Objective
Swap "link" for "button" in the entries starting at the line containing "The height and width of the screenshot is (768, 1376)." and ending at the line containing "(x=196, y=329)", and give back only those lines with nothing else changed.

Information supplied
----------

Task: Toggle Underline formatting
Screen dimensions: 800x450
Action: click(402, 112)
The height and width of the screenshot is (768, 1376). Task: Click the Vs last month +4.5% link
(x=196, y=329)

----------

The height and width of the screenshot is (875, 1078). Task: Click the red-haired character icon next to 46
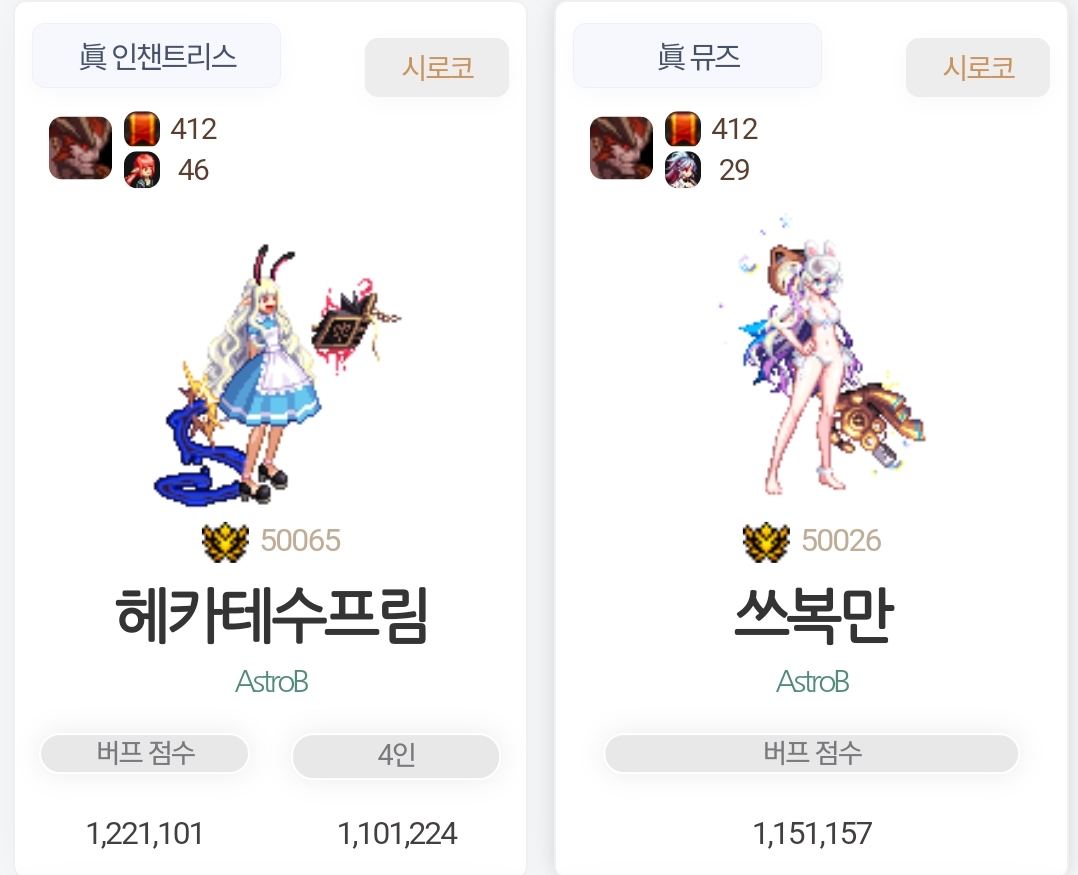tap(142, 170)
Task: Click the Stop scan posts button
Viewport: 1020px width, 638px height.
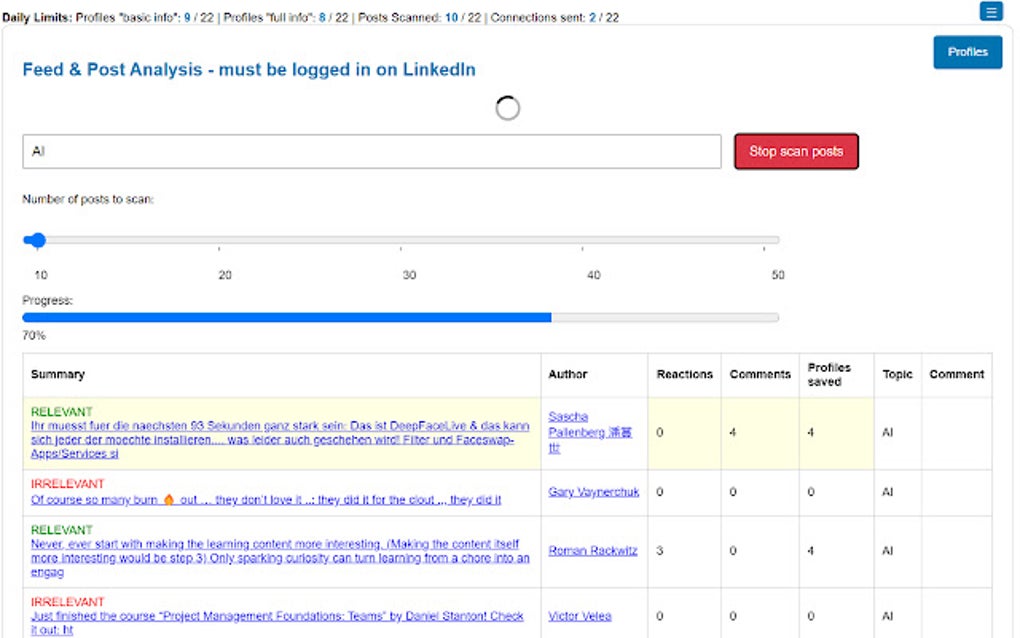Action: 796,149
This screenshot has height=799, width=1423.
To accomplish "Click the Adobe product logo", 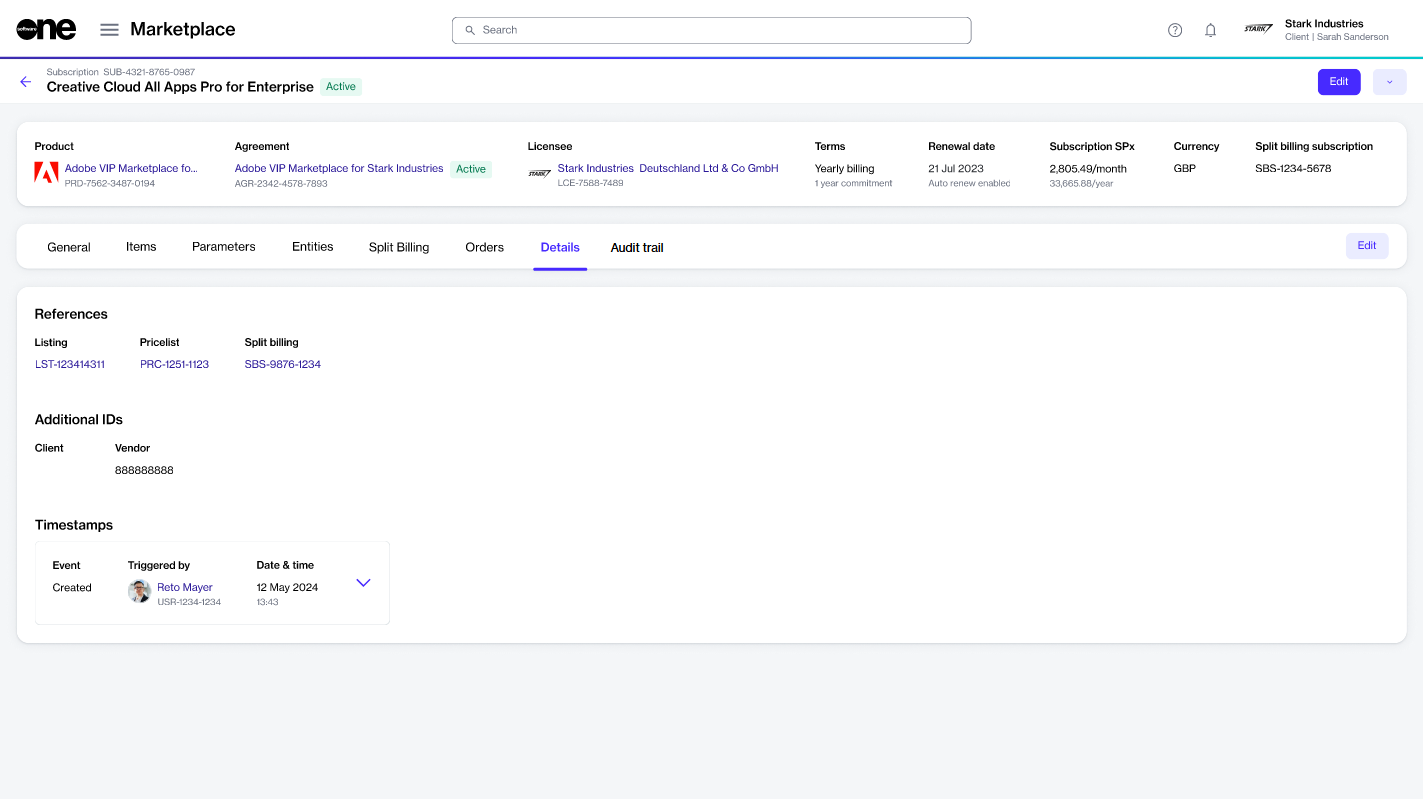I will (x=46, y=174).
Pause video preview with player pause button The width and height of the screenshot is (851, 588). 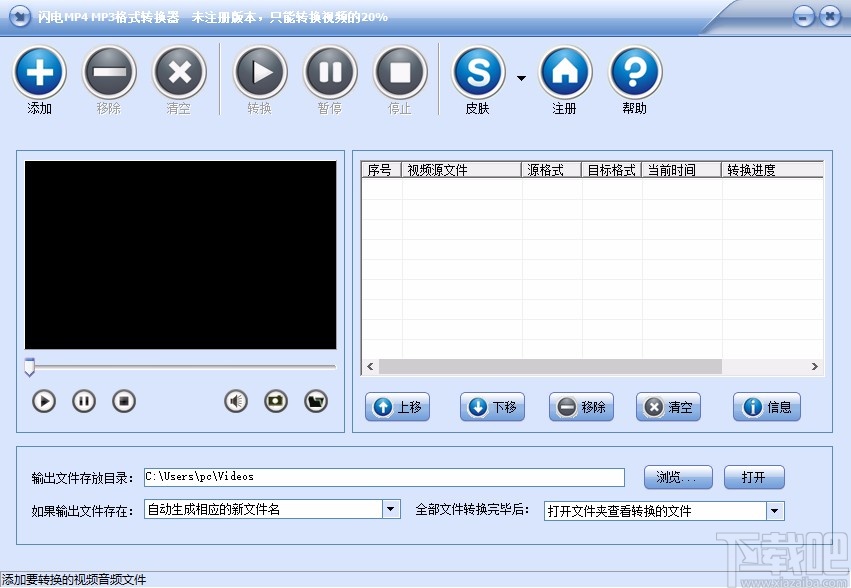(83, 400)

----------

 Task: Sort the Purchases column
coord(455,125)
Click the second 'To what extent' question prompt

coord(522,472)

----------

Answer to this exercise
The height and width of the screenshot is (768, 1376). Task: Click the Vs last month +4.5% button
(x=196, y=329)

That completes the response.